Lovecraft Country by Matt Ruff.
My rating: 4 of 5 stars.
You know how sometimes you can leave a book on the to-read pile for a little too long?
How the excitement you had about reading the thing – the “Ooh! Can’t wait to get to that one!” anticipation – somehow becomes bigger than you’d intended, thus creating an expectation that the book can’t possibly surpass?
That’s me with Lovecraft Country.
I’d heard about the book through friends, and as a bit of an HP Lovecraft fan, I wanted to give it a good shake. But I think I left it out in the wind for too long, so when I finally came to read it, I wasn’t blown away.
Don’t get me wrong: it’s a good book. But it’s not a great one, and even though the sources it’s mining – Jim Crow and the stuffily racism sewn into the Lovecraftian universe – are important and worth examining, I was left feeling underwhelmed at the end, despite Ruff’s good grasp of horror.

This guy also hates jazz and NYC. I know, right?
I’m pretty sure that some people are going to carp about the idea of H.P. Lovecraft being considered racist but fuck it, he was. Yes, people will claim that he was A Man Of His Time, as indeed he was, but that doesn’t mean that we of the here-and-now must genuflect in front of the guy.
(Check out Michel Houellebecq’s H.P. Lovecraft: Against The World, Against Life for a cheery read about just how grim the Old Gent of Providence was. If you’re a fan and you haven’t done so, you owe it to yourself.)
Ruff’s work certainly doesn’t hero worship the lanky jerk too much. After all, it is set in an extension of his world, even as he appears as himself, an author providing disappointing messages of hatred to black readers of his fiction.
The book is broken up into a number of smaller episodes, which feed into an overall narrative. Individually, I enjoyed these, and they pushed weird horror onto a 1950s stage where the monsters of segregation, of Jim Crow, Klan-hooded fuckwittery, shadowed the players, every bit as gruesome as any shambling beast from beyond the stars you might encounter.

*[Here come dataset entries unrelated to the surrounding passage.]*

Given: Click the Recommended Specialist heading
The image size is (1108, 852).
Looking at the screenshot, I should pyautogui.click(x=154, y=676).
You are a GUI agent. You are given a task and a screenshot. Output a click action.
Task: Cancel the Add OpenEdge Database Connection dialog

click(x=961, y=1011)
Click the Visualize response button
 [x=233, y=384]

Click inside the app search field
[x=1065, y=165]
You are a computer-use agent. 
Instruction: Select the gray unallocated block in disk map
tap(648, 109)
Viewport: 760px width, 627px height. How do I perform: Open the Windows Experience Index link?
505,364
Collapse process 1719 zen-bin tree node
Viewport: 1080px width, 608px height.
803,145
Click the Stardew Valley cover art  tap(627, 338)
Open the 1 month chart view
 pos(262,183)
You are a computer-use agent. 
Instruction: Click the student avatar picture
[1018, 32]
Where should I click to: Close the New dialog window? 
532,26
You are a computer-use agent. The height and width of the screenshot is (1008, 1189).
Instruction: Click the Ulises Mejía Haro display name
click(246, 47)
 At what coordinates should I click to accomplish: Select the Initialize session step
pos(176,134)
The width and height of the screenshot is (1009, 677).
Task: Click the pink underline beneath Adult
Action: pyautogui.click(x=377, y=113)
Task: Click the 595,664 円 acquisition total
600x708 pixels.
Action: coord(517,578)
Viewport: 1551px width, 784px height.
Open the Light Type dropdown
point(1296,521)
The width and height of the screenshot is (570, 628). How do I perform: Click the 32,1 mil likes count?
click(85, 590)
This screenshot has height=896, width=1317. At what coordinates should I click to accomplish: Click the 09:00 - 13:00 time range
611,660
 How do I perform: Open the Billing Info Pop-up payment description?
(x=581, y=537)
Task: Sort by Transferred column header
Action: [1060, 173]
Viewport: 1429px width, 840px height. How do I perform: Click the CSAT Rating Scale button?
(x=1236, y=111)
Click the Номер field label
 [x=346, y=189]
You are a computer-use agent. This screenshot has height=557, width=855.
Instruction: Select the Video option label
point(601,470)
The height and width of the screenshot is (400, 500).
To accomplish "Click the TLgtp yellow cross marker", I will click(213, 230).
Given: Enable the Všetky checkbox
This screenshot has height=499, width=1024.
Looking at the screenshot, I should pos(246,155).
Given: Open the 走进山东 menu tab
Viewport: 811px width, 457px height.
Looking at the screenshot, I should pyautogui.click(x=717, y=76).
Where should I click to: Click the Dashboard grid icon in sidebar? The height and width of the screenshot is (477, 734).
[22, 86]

(The cleverest part of this book – and something I didn’t really cotton on to until I was considering it later – is that Ruff has managed to take HPL’s inherent misanthropy and make it a character trait rather than a whole-earth descriptor. The black characters in the book are all as misanthropic as Lovecraft – but it’s because life has taught them to distrust others. Why else would The Safe Negro Travel Guide exist? It’s a nice spin on the WASPy fuck hating people without a whole lot of experience – characters whose wariness is rooted in the horrors of US history.)
Lovecraft Country is set in a version HPL’s world, but it’s a bit broader than that, too. Sure, there’s covered bridges and sleepy towns, but zoomed out it’s obvious the whole work is a love letter to pulp fiction (specifically weird, horror and SF stories) that shows the author knows his shit. There’s possession and cults and magic and invisible weapons. There’s charms and monsters and murder, and transformation and intergalactic travel. And as a series of vignettes, of examples of style and delightful thrills, the work is good.
It’s just that for me, it doesn’t hang together so well. The ending seems rushed, predictable. Yes, the different chapters meet up, more or less, but they don’t seem to do so willingly. It felt like bridging those miniature narratives was hard work – something that shouldn’t be felt considering the lurid inspiration they’ve come from.
Being underwhelmed at the end of a tale in Lovecraftian mode is probably unsurprising. If anything, it’s to be expected: HPL’s source material often disappoints, because the sensitive strings of story require gentle tweaking – but their puppeteer is more interested in OH GOD NAMELESS HORROR UNIMAGINABLE! The worlds created in Cthulhu-adjacent spaces – Ruff’s included – are almost destined to fail because simple narrative pales against the broader world in which they’re presented – endless gulfs, reservoirs of power usually unknowable to humanity.
In this, Ruff’s no different. I liked Lovecraft Country, and I enjoyed my time there – though that is perhaps not the right term to use given the shitty treatment its characters received because of their skin – but it failed to hang together well enough to really make the impact it could have.

He said it.
Don’t worry, though. I feel the same way about the first season of True Detective.